Das Problem in Thurland laut Dreißig: Durch das Lager der benachbarten Firma von Heiko Böhme würden Emissionswerte in dem Gebiet ausgereizt, geplante Investitionen des Salate-Unternehmens deshalb behindert. Heiko Böhme äußert sich nicht.
„Da hat sich jemand Mühe gegeben, etwas zu finden“
Dessen Betrieb musste vor kurzem noch einmal einen Bauantrag für seine Lagerfläche in Thurland abgeben. Dabei ist Böhme dort seit Jahrzehnten aktiv. Aber jetzt fiel auf, dass eine Genehmigung fehlt. „Das ist ein Versäumnis des Landkreises“, meint ein Raguhn-Jeßnitzer anonym. Er vermutet auch, dass dem kleinen Betrieb übel mitgespielt wird: „Da hat sich jemand Mühe gegeben, etwas zu finden.“
Nach Angaben des Landkreises Anhalt-Bitterfeld kam der Hinweis zur fehlenden Genehmigung aus der Stadtverwaltung Raguhn-Jeßnitz. Am 28. März habe der Betrieb deshalb einen neuen Antrag für sein Lager eingereicht. Eine Entscheidung steht noch aus, erklärt Landkreis-Sprecherin Marina Jank.
Zumindest die formell nötige Abfrage bei der Stadt Raguhn-Jeßnitz ist erledigt. Am 30. Mai – nach dem Auftritt von Staatssekretär Wünsch – stimmte die Mehrheit des dortigen Stadtrats bei der Grundstücksangelegenheit quasi gegen den Bauantrag.
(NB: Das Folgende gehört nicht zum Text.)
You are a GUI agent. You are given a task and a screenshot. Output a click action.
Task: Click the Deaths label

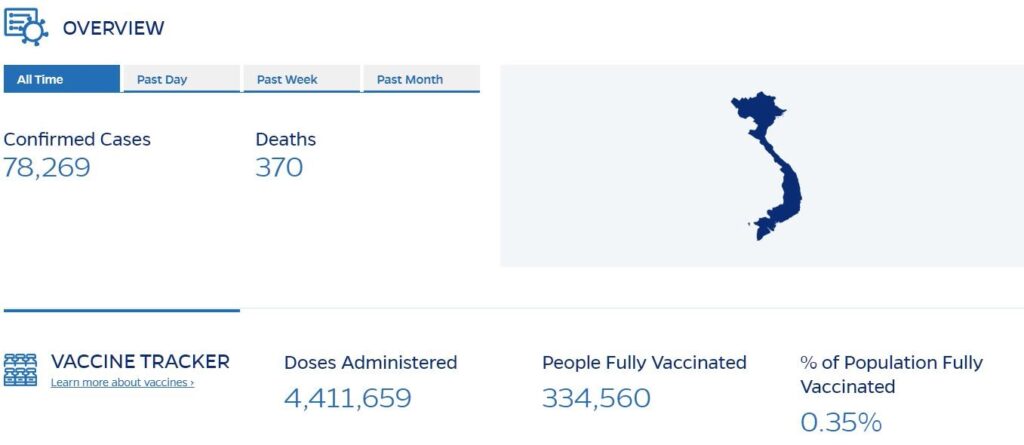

Das Abstimmungsverhalten jedes einzelnen Stadtrats ist protokolliert worden. Das geschieht eher selten, nur bei wichtigen Beschlüssen.
Aus Stadtratskreisen von Raguhn-Jeßnitz ist das Wort „Erpressung“ zu hören
Nach diesem Nein aus Raguhn-Jeßnitz müsste der Landkreis dieses Votum überstimmen. Tut er das nicht, würde die Firma Böhme Bau die Legitimation für ihr Lager in Thurland verlieren. Parallel sind dem Unternehmer aus Retzau bereits von der Stadt Alternativ-Grundstücke angeboten worden. Das bestätigt Bürgermeister Bernd Marbach (parteilos). Doch zu einer Einigung ist es offenbar noch nicht gekommen.
Eine Ablehnung des Bauantrags würde den Druck auf den Unternehmer Heiko Böhme erhöhen. Aus Stadtratskreisen ist das Wort „Erpressung“ zu hören. „Klar sind wir für eine gute wirtschaftliche Entwicklung von Raguhn-Jeßnitz. Aber das darf nicht auf Kosten einzelner passieren“, sagt ein Mitglied.
Bedeutung der Thurländer Salate und Hähnchen ist groß für die Stadt
Schon jetzt ist die Bedeutung der Thurländer Salate und Hähnchen groß für die Stadt. Das Unternehmen zählt zu den größten Gewerbesteuerzahlern in Raguhn-Jeßnitz. Ohne seine Präsenz würde dem Bürgermeister ein sechsstelliger Betrag im Jahr verloren gehen. Und dieser Verlust droht, falls der Unternehmer Manfred Dreißig Ernst macht und sein Glück künftig woanders sucht. Er macht keinen Hehl daraus, dass er sich bereits in anderen Städten umgeschaut hat. Auch bei Bürgermeister Andy Grabner (CDU) in Sandersdorf-Brehna hatte er schon angeklopft.
Staatssekretär Wünsch war übrigens auf Einladung des Bürgermeisters im Raguhn-Jeßnitzer Stadtrat. Das erklärte ein Ministeriumssprecher am Dienstag der MZ. „Herr Wünsch will sich aber ungern in den Streit einmischen.“ (mz)
Die Stadt Raguhn-Jeßnitz übt in Thurland ein Vorkaufsrecht aus. Dort sollte ein Flächenverkauf stattfinden innerhalb der Familie Böhme. Die Stadt funkte dazwischen und zog ihr Vorkaufsrecht – „zu Gunsten eines Dritten“ hieß es im Beschluss. Fehlte nur noch ein Okay des Finanzausschusses, damit die Stadt für den Kauf 6.000 Euro ausgeben kann.
Das Gremium stimmte mit nur einer Enthaltung (Tilo Hörtzsch, CDU) fast einstimmig zu. Manfred Dreißig durfte nicht abstimmen, er hatte wegen Befangenheit ein Mitwirkungsverbot.